- Given task -
Return the text of every entry below word for word, without the pictures.

- Given records -
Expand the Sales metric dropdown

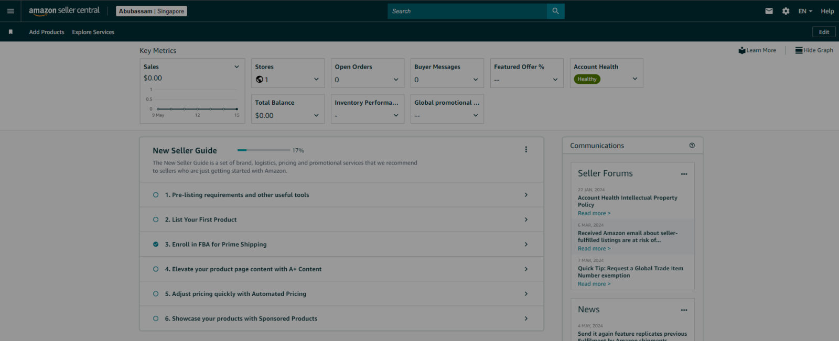(x=236, y=67)
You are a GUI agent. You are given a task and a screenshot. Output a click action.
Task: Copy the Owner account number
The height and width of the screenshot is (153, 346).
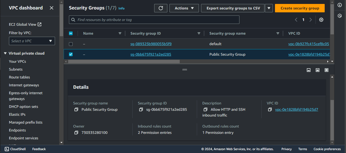[x=76, y=133]
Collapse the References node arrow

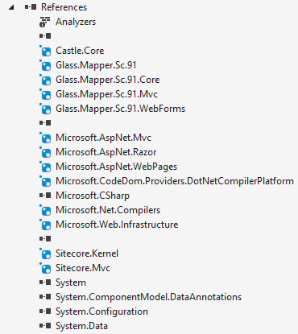[x=11, y=7]
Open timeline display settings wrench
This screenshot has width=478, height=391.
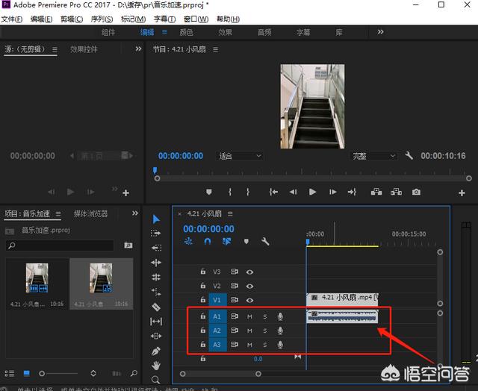(264, 242)
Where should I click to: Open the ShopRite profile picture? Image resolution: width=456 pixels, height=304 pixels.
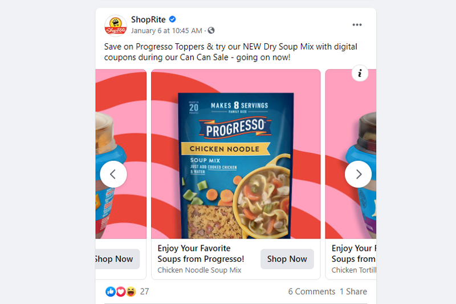pos(116,26)
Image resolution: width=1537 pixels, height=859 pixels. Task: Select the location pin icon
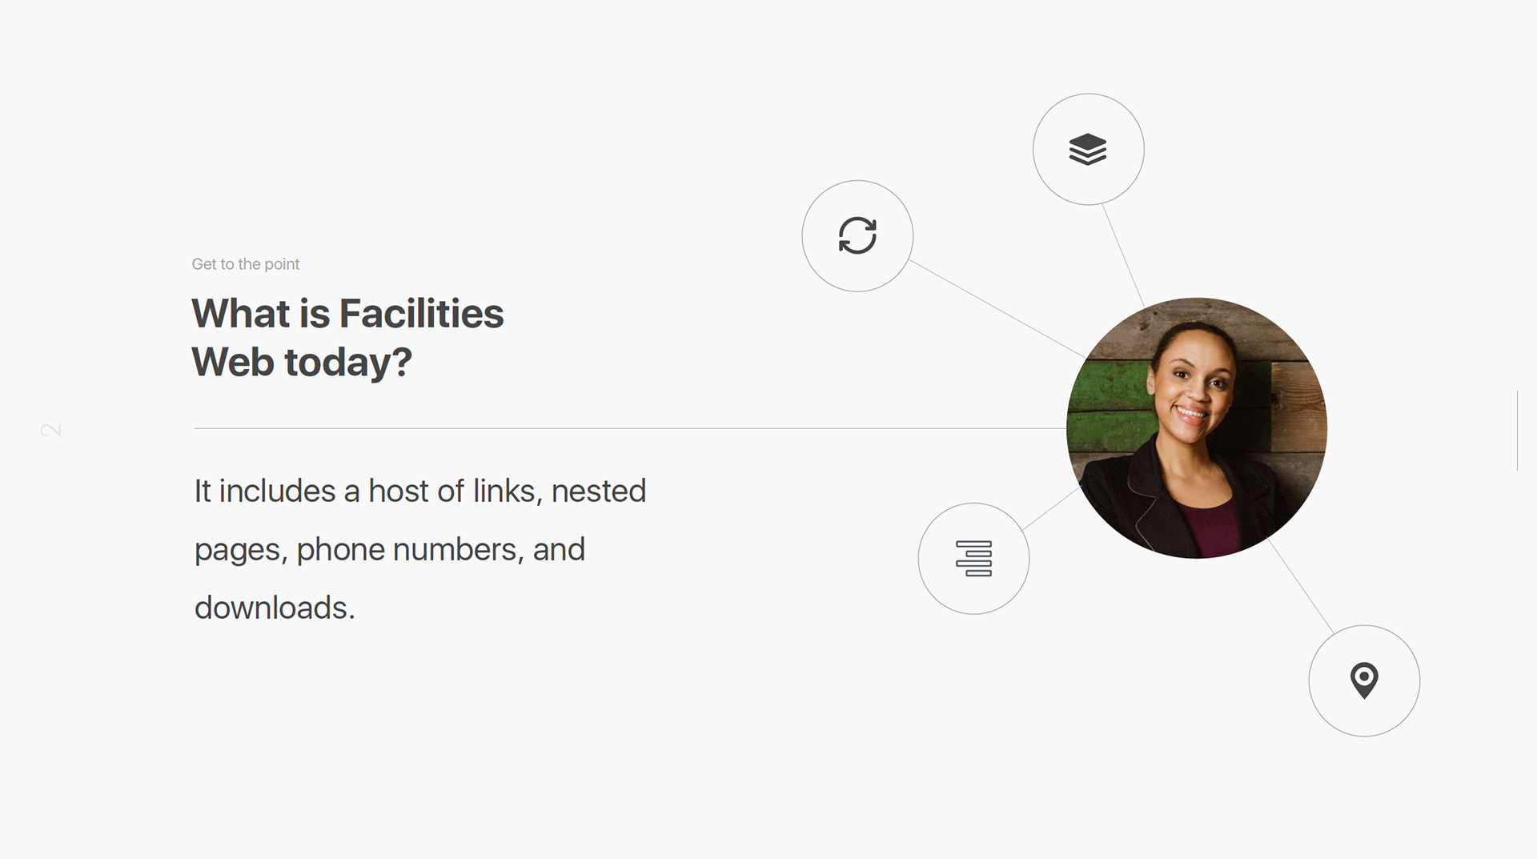(1364, 681)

- Result -
Expand the Sales metric dropdown

(x=236, y=67)
You are a GUI agent. You are given a task and a screenshot. Output a click action.
Task: Copy the Owner account number
The height and width of the screenshot is (153, 346).
[x=76, y=133]
Collapse the References node arrow

[x=11, y=7]
Open timeline display settings wrench
This screenshot has width=478, height=391.
(264, 242)
Where should I click to: Open the ShopRite profile picture? Image resolution: width=456 pixels, height=304 pixels.
pos(116,26)
Image resolution: width=1537 pixels, height=859 pixels. Task: Select the location pin icon
(1364, 681)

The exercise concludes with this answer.